[Pixel coordinate grounding data]

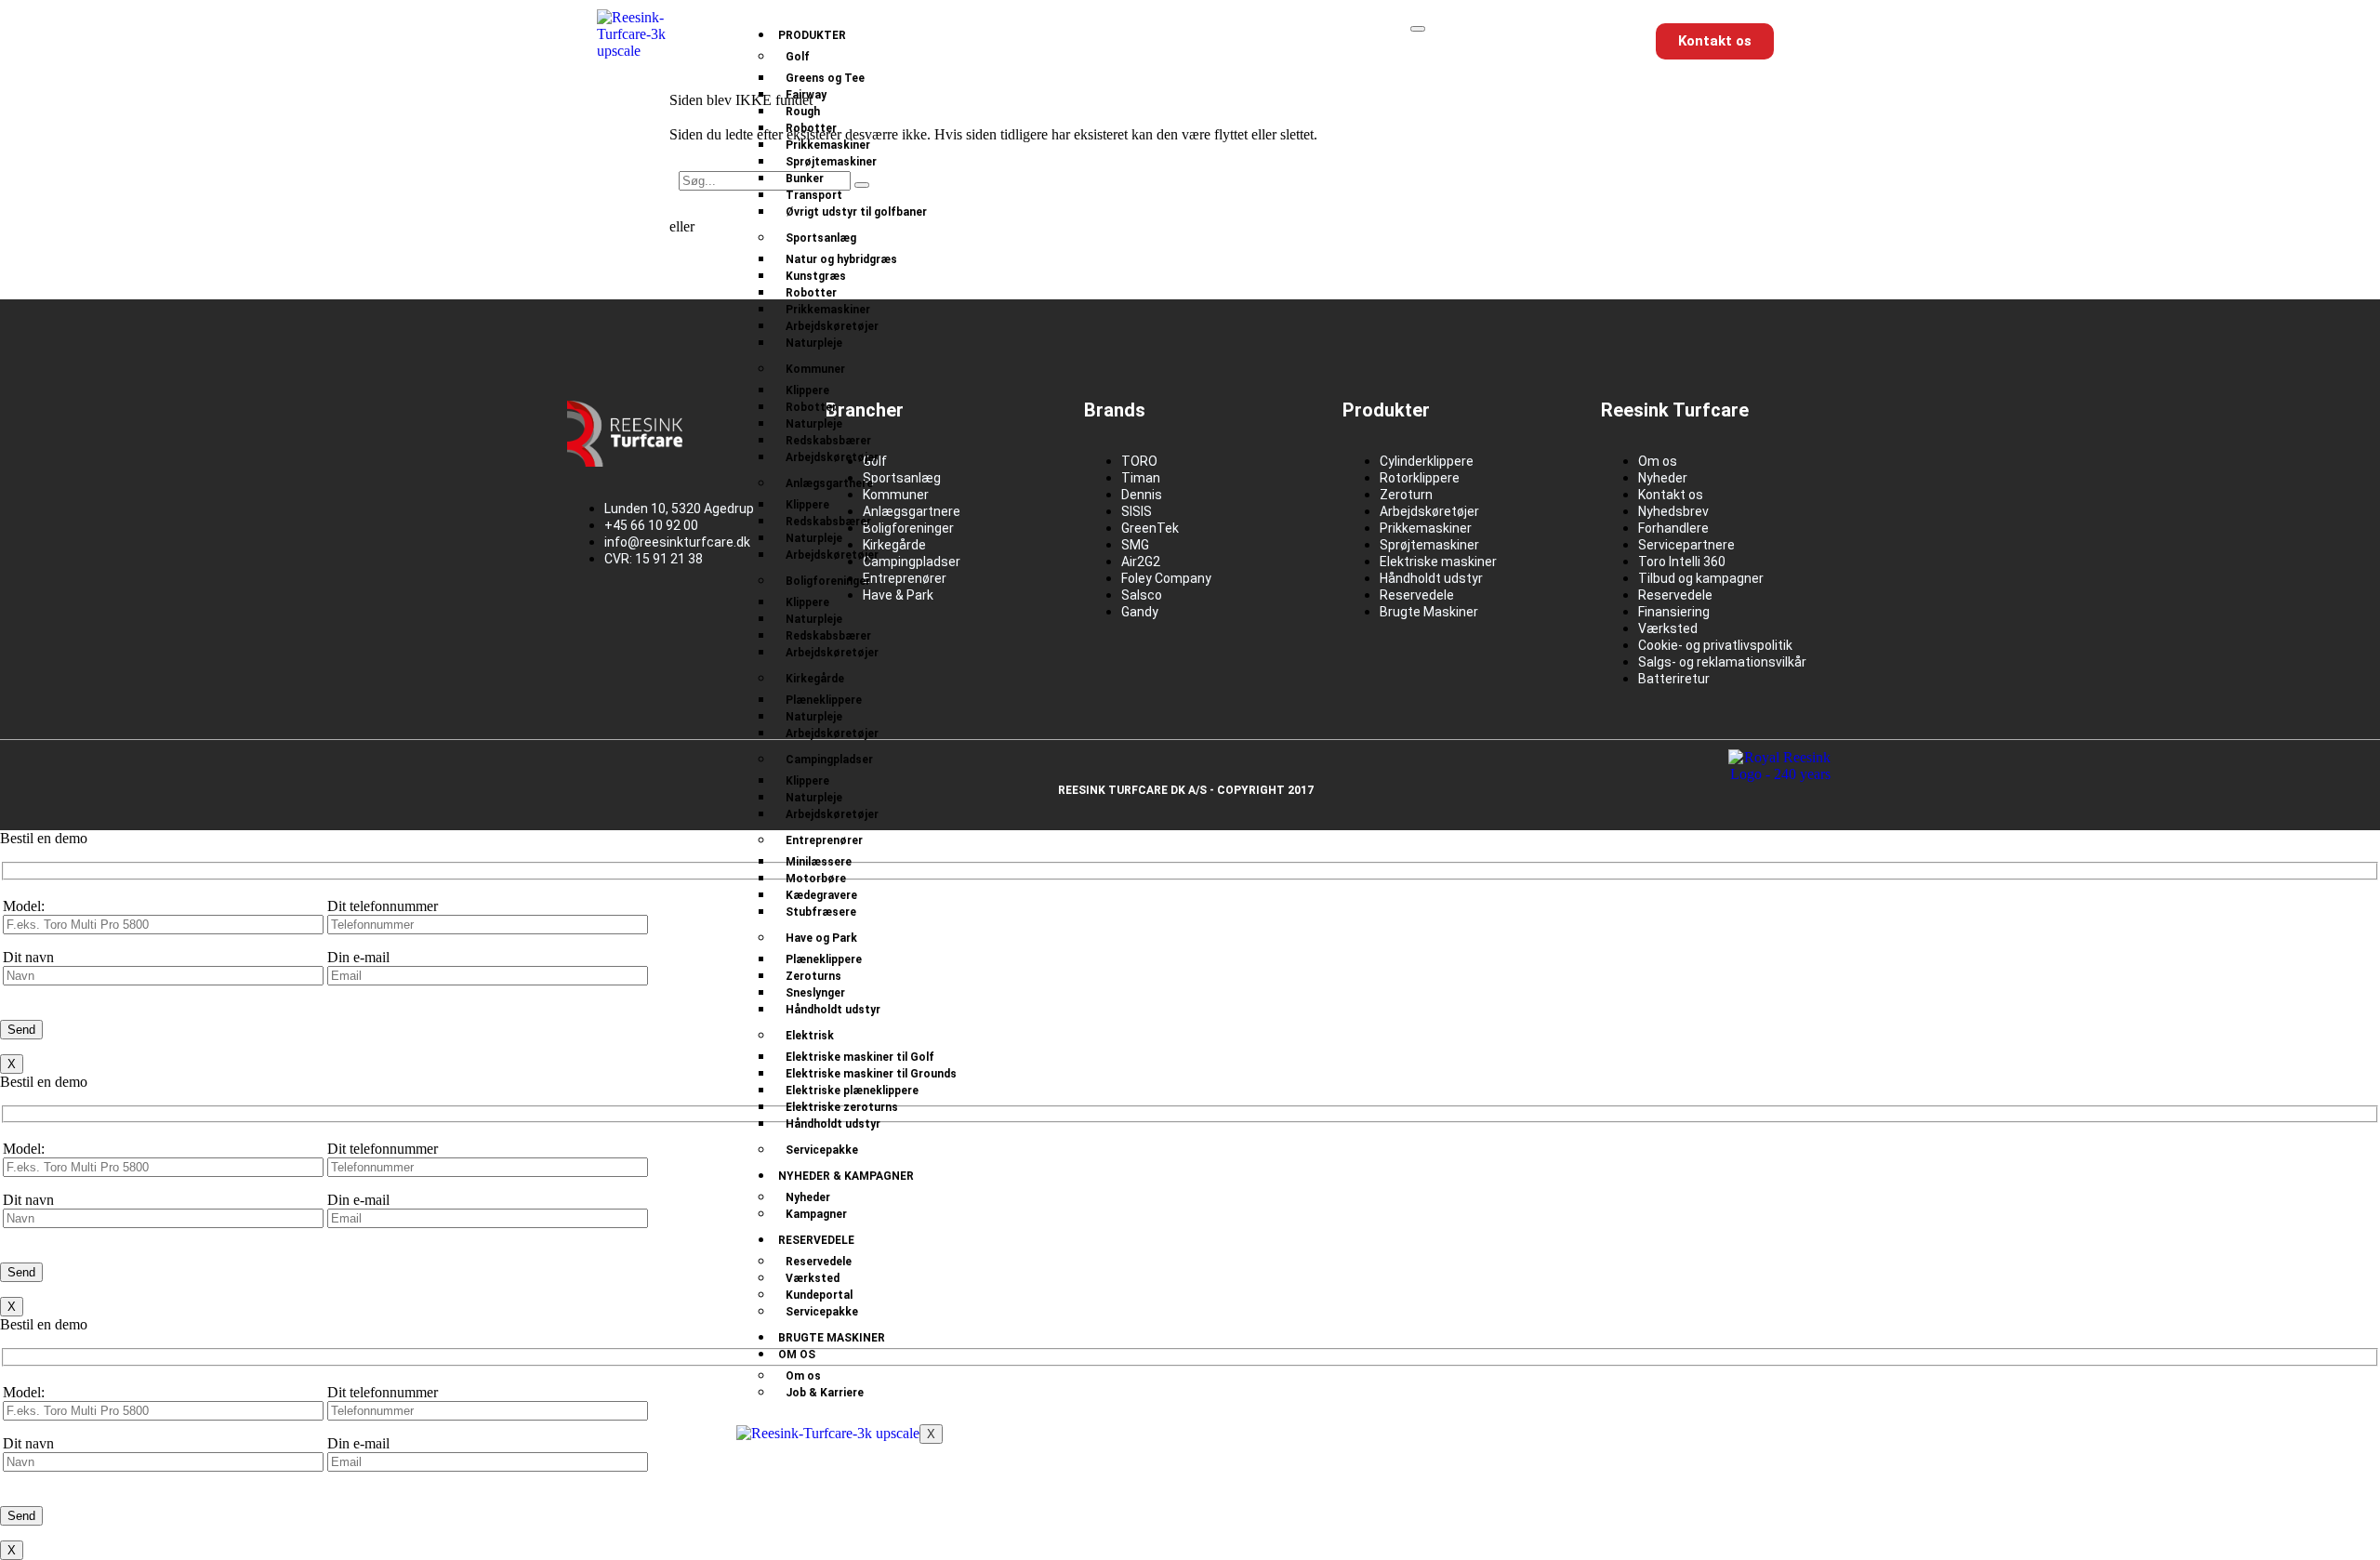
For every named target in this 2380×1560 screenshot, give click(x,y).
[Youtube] (709, 624)
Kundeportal (819, 1295)
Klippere (807, 390)
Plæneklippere (824, 700)
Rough (803, 111)
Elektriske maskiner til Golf (860, 1057)
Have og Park (821, 938)
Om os (796, 1354)
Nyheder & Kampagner (846, 1176)
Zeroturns (813, 976)
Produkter (812, 35)
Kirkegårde (815, 678)
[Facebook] (590, 624)
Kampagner (816, 1214)
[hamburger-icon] (1417, 29)
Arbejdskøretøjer (832, 326)
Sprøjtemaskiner (831, 161)
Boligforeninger (828, 581)
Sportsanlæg (821, 238)
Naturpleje (814, 343)
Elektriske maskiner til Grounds (871, 1073)
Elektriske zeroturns (842, 1107)
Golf (798, 56)
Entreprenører (824, 840)
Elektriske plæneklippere (852, 1090)
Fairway (806, 94)
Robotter (811, 128)
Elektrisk (810, 1035)
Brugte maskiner (831, 1337)
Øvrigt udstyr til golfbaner (856, 211)
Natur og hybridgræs (841, 259)
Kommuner (815, 369)
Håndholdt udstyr (833, 1009)
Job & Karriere (825, 1392)
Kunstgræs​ (816, 276)
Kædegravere (821, 895)
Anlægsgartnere (829, 483)
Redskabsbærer (828, 440)
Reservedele (816, 1240)
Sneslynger (815, 992)
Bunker (805, 178)
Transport (814, 195)
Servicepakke (822, 1150)
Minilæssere (819, 861)
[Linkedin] (650, 624)
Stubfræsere (821, 912)
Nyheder (808, 1197)
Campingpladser (829, 759)
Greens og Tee (825, 78)
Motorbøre (816, 878)
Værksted (813, 1278)
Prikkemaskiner (828, 145)
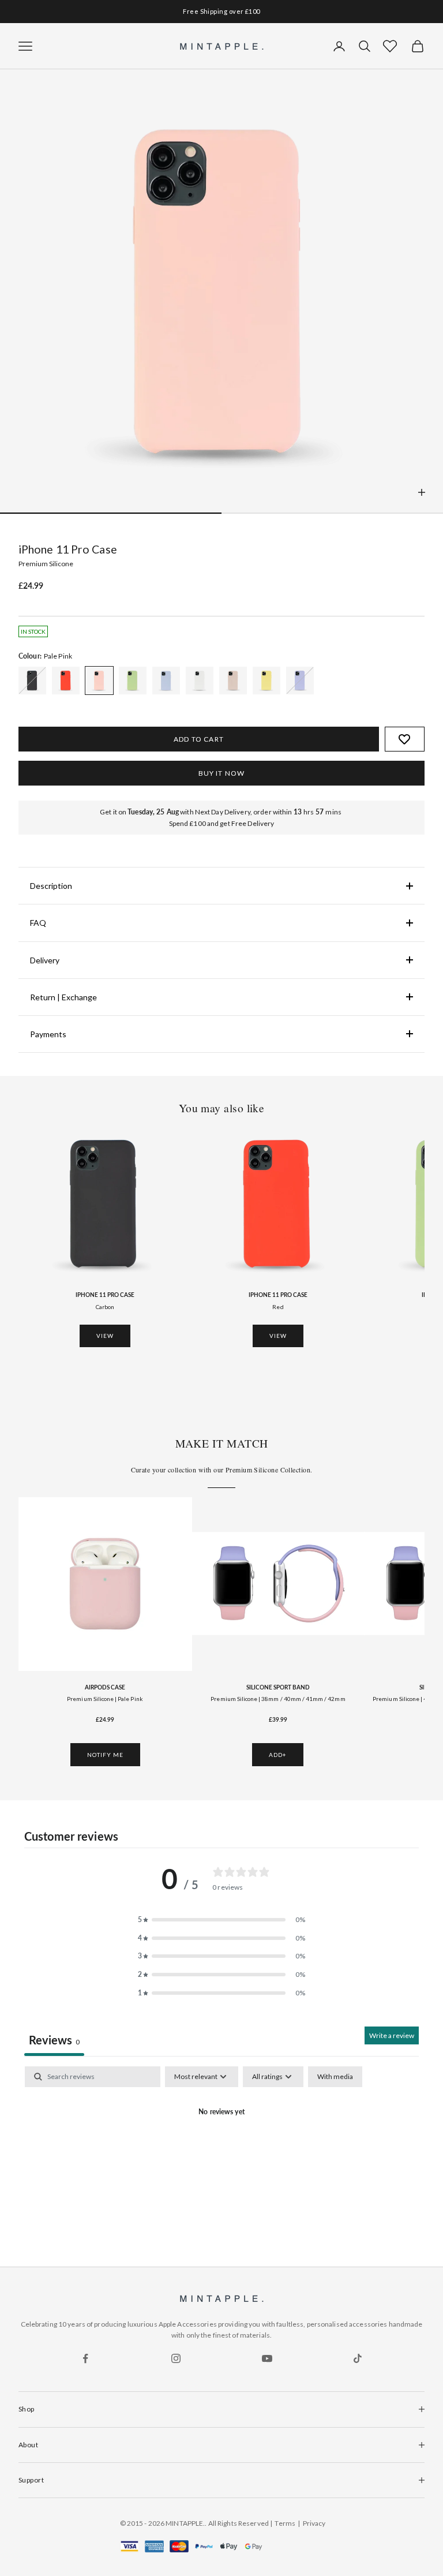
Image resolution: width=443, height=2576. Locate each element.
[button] (390, 46)
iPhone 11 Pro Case (105, 1294)
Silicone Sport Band (278, 1687)
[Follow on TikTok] (357, 2358)
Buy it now (221, 773)
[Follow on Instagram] (176, 2358)
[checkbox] (335, 2076)
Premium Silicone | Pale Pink (104, 1698)
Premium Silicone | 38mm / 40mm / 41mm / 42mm (278, 1698)
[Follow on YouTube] (267, 2358)
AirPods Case (105, 1687)
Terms (285, 2523)
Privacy (314, 2523)
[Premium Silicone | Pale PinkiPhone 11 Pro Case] (32, 680)
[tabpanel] (221, 2152)
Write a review (391, 2035)
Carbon (105, 1306)
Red (277, 1306)
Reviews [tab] (54, 2040)
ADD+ (278, 1754)
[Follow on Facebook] (85, 2358)
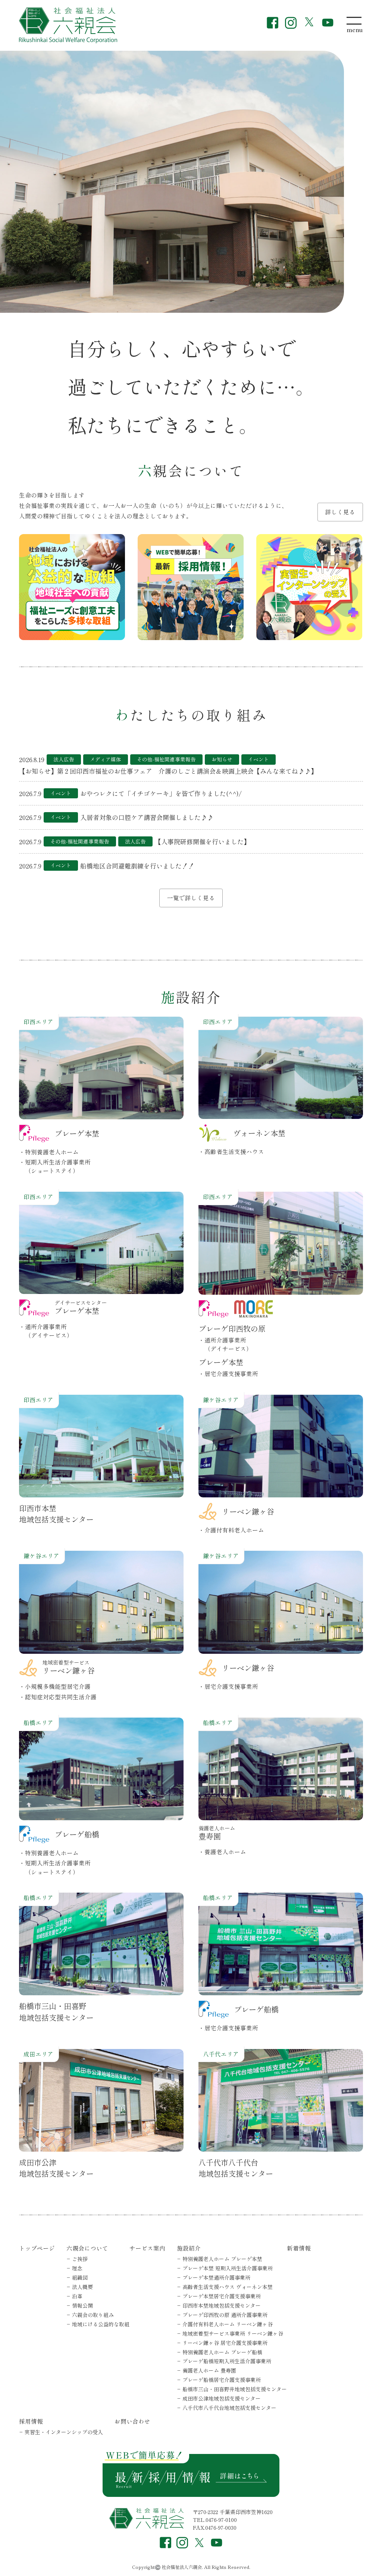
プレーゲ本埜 (227, 2268)
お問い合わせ (132, 2421)
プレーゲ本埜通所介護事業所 (216, 2277)
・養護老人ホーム (222, 1851)
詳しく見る (340, 512)
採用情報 (31, 2421)
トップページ (37, 2248)
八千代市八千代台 (229, 2407)
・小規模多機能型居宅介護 (55, 1686)
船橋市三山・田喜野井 (234, 2389)
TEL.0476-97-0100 (215, 2519)
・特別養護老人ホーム (49, 1152)
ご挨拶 (80, 2258)
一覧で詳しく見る (191, 898)
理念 (77, 2268)
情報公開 (82, 2305)
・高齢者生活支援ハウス (231, 1151)
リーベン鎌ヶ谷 (224, 2342)
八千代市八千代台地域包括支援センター (235, 2168)
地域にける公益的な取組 (100, 2324)
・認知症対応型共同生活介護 (58, 1697)
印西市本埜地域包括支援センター (56, 1514)
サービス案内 (147, 2248)
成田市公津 (221, 2398)
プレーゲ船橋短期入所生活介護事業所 (226, 2361)
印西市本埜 (221, 2305)
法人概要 (82, 2286)
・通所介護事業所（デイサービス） (46, 1330)
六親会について (87, 2248)
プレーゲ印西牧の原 (224, 2314)
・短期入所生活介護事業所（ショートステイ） (55, 1166)
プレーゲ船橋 (221, 2379)
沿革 (77, 2296)
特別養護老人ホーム (222, 2258)
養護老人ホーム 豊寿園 (209, 2370)
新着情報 (299, 2248)
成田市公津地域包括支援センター (56, 2168)
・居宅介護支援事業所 (228, 1373)
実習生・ (64, 2432)
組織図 (80, 2277)
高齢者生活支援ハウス (227, 2286)
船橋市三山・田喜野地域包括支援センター (56, 2011)
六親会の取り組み (93, 2314)
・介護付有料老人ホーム (231, 1530)
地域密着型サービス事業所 (232, 2333)
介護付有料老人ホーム (227, 2324)
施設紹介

### Exercise description
Return only the number of lines in the data above that include the word "Case".

### Exercise solution
3